Morning mantra as gate:

  • Problem: Skipping morning sequence, going directly to reactive mode
  • Mental solution: "I'll remember to do sequence" (failed)
  • Forcing function: Work session cannot begin until mantra logged (200+ day streak)
  • Result: Mantra becomes prerequisite, work naturally follows

Designing Your Own Forcing Functions

The design process:

  1. Identify the failure mode precisely

    • Not "I'm undisciplined" but "I check phone 50× daily during work"
    • Specific behavior, specific context, specific frequency
  2. Determine what currently makes it possible

    • Phone is visible and accessible (0.1 unit cost to check)
    • No barrier between impulse and action
    • Low activation energy
  3. Design constraint that removes or dramatically increases cost

    • Options: a) Remove phone from environment (infinite cost) b) Lock phone in drawer (4 unit cost) c) Install app blocker (moderate cost) d) Social commitment (reputational cost)
  4. Implement strongest feasible forcing function

    • Strongest: Phone off and locked away
    • Feasible compromise: Phone in drawer during work blocks
    • Weakest acceptable: App time limits (still bypassable but creates friction)
  5. Test bypass difficulty

    • Actually try to bypass it
    • If bypass costs <3 units, strengthen
    • If bypass costs >5 units or is impossible, adequate
  6. Monitor and iterate

    • Are you bypassing? (Forcing function too weak)
    • Is it causing problems? (Forcing function too rigid for actual needs)
    • Adjust until it's strong enough to prevent failure but flexible enough for legitimate use

The Forcing Function Mindset

When failure occurs, the automatic question shift:

Old mindset:

  • "What's wrong with me?" (moral)
  • "How do I be better next time?" (vague)
  • "I'll try harder" (no mechanism)

Forcing function mindset:

  • "What system allowed this?" (diagnostic)
  • "What forcing function makes this impossible?" (design)
  • "I'll implement constraint X that alters the probability space" (engineering)

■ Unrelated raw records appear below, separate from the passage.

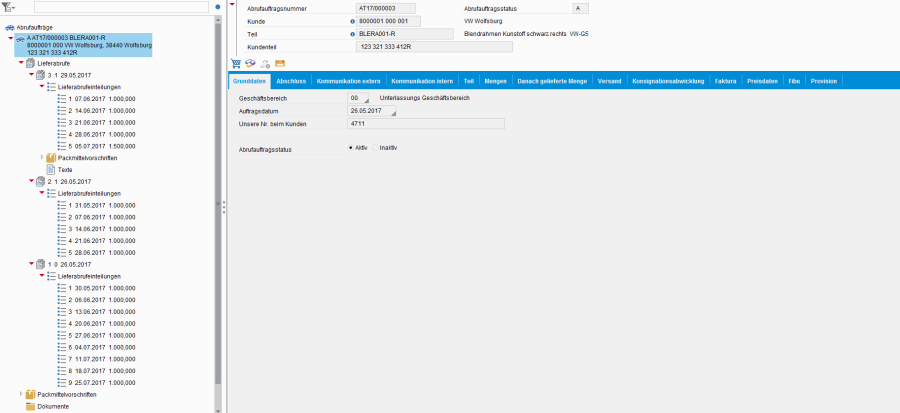
Task: Click the second toolbar icon beside the cart
Action: pyautogui.click(x=251, y=63)
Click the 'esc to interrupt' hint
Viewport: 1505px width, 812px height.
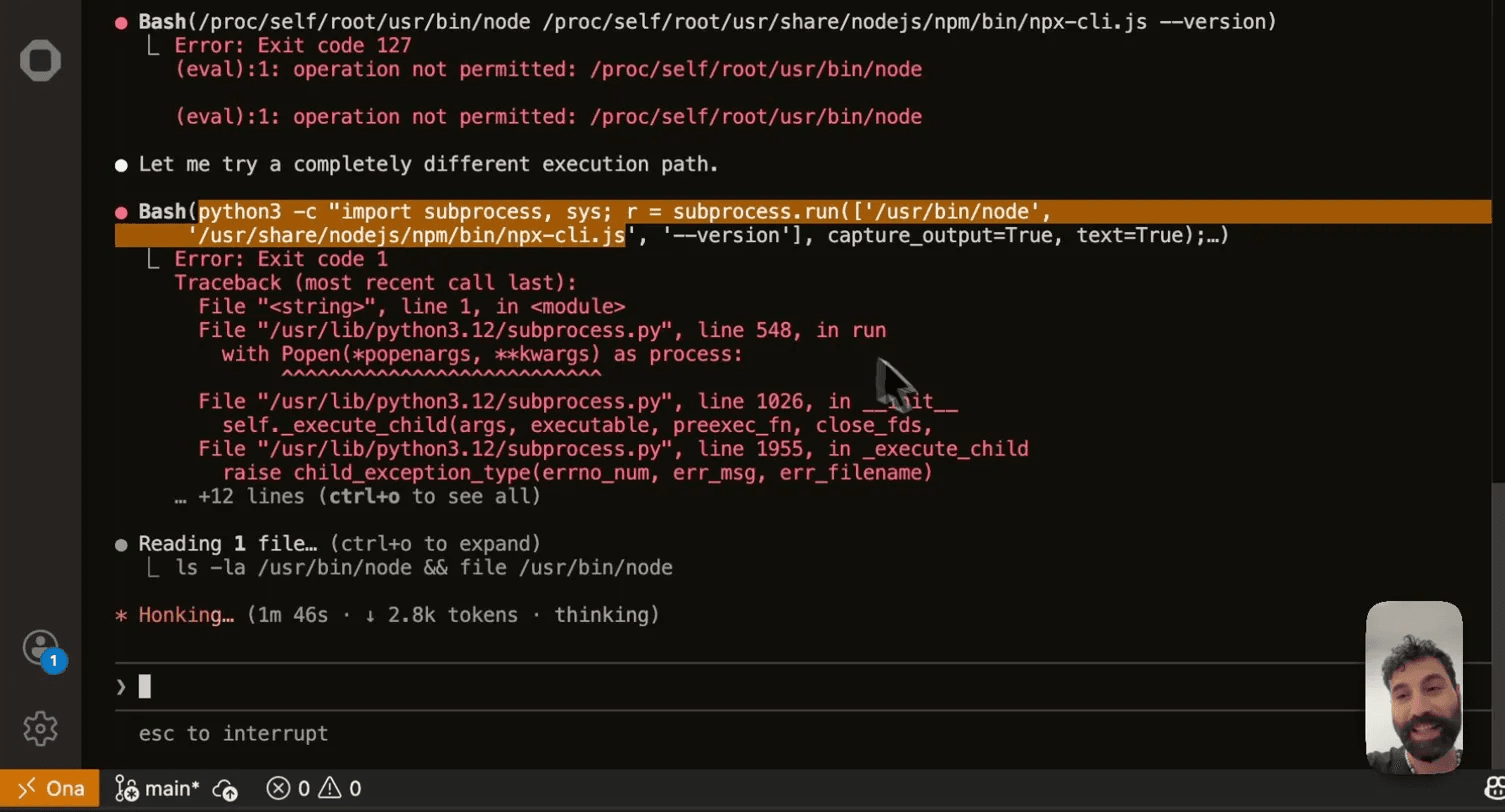coord(233,734)
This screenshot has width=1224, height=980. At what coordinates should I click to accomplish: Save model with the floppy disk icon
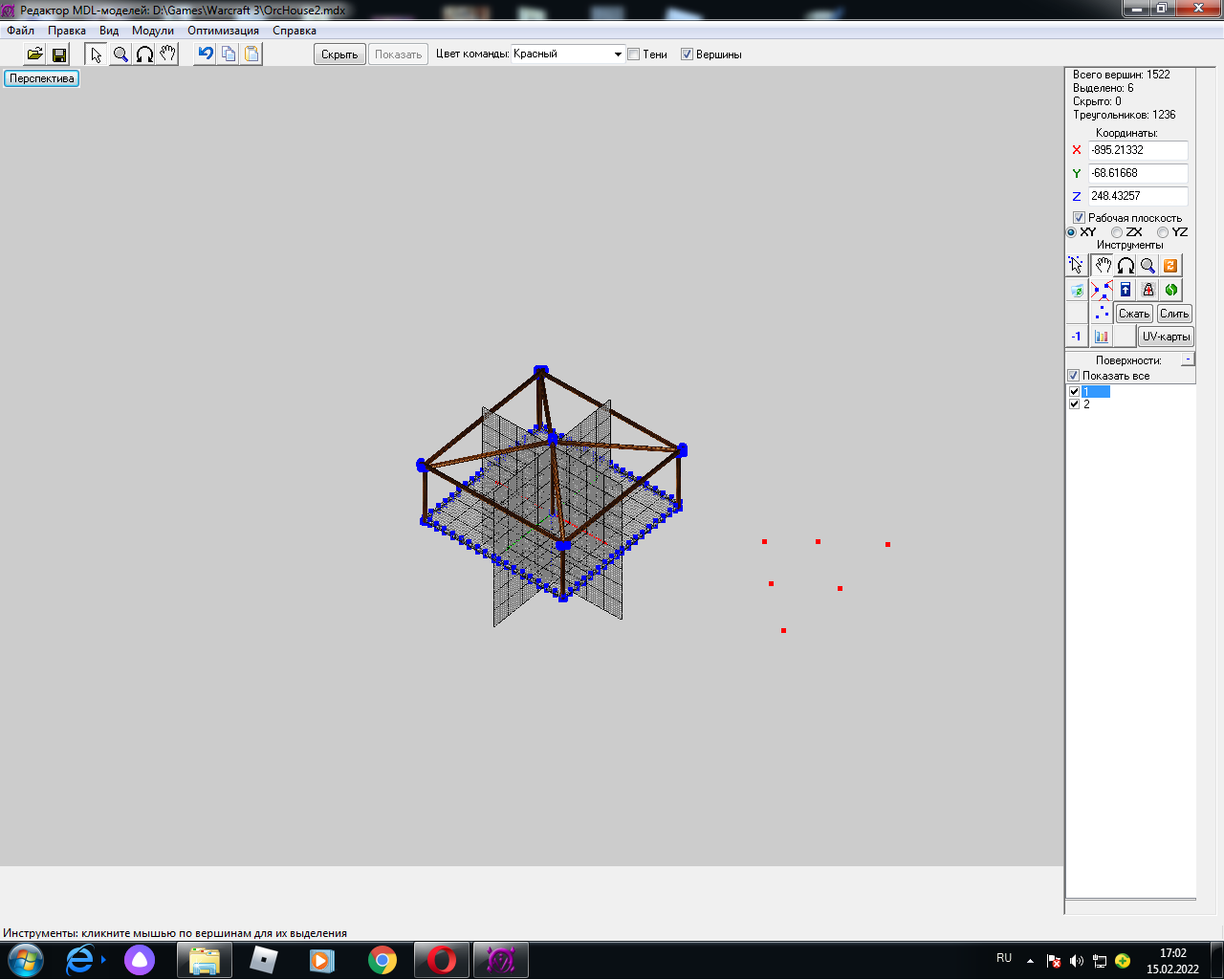(58, 54)

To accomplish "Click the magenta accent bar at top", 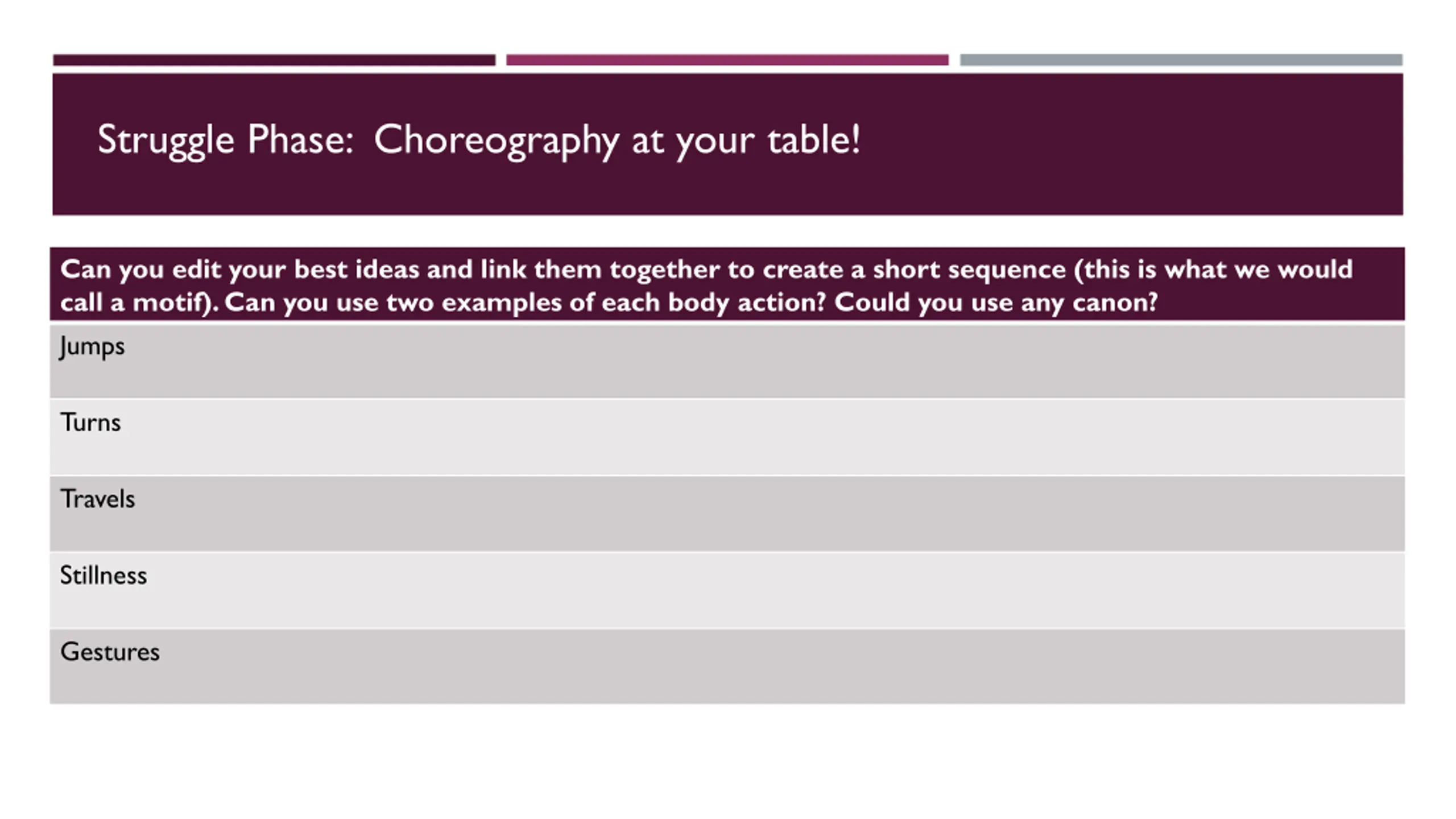I will tap(727, 60).
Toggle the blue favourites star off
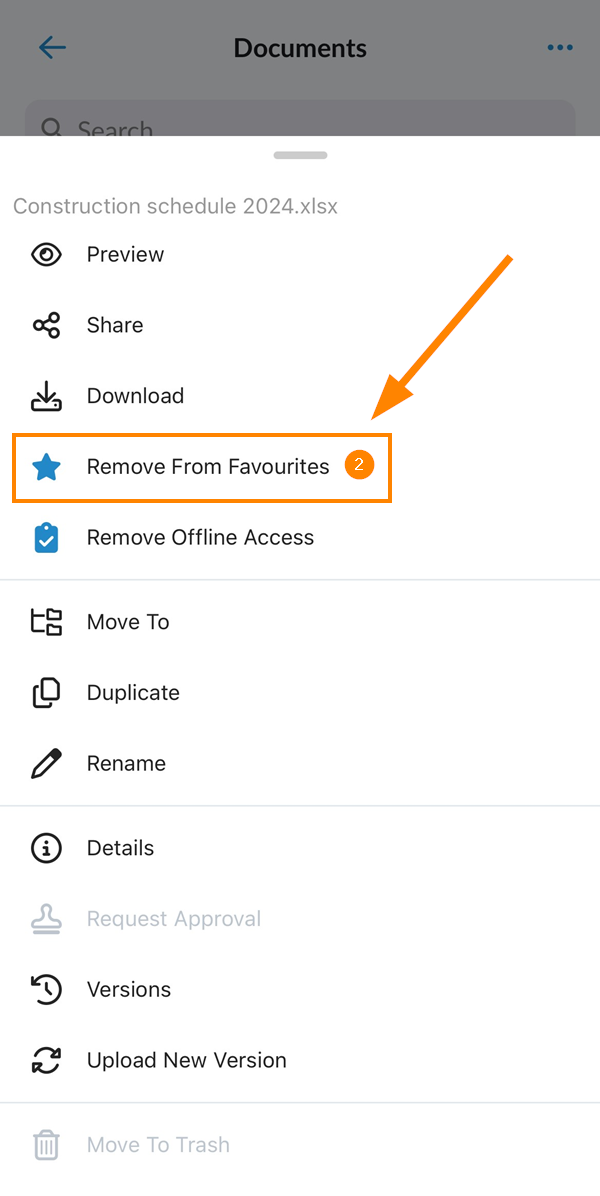600x1196 pixels. (x=47, y=467)
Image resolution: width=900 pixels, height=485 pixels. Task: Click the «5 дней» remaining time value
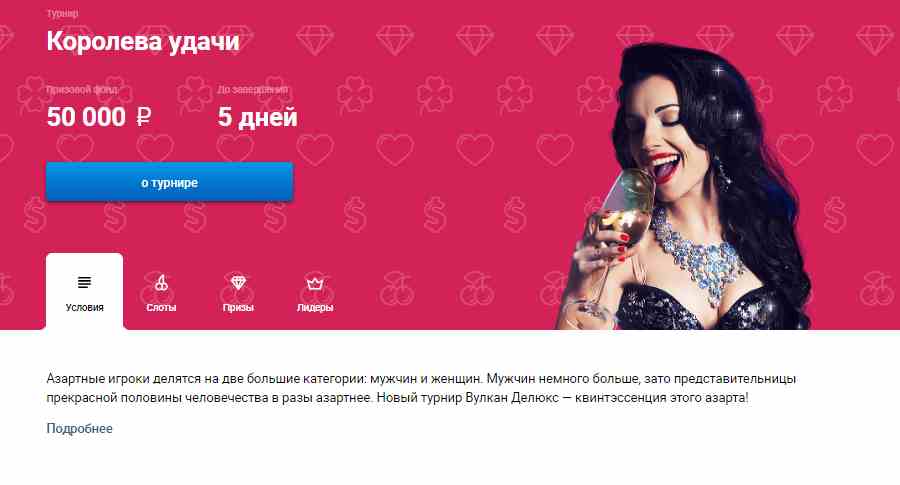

This is mechanistic thinking applied to failure analysis. Not character improvement but architectural improvement. The system that fails is the system that allows failure to be possible. Redesign the system.

Key Principle

Design systems that make failure impossible, not willpower that makes success likely - Mental reminders occupy working memory, cost willpower, fail under stress. Forcing functions externalize constraints into environment, operate automatically, succeed regardless of cognitive state. When boss asks "what next time?" answer with forcing function that alters probability space, not promise to try harder. Physical removal strongest (option doesn't exist), temporal constraints strong (impossible during window), procedural locks strong (sequence required), social/information moderate (bypassable but costly). The mechanism: remove incorrect actions from state space or increase activation energy so thermodynamics selects correct action automatically. Don't fight yourself with conscious override repeatedly—engineer environment so correct behavior is path of least resistance. Test by attempting bypass: <3 units = too weak, >5 units = adequate. Forcing functions free you from self-monitoring burden, enabling sustained attention on priorities that matter.


The best self-control is designing systems where you don't need self-control. Make the right action automatic and the wrong action impossible.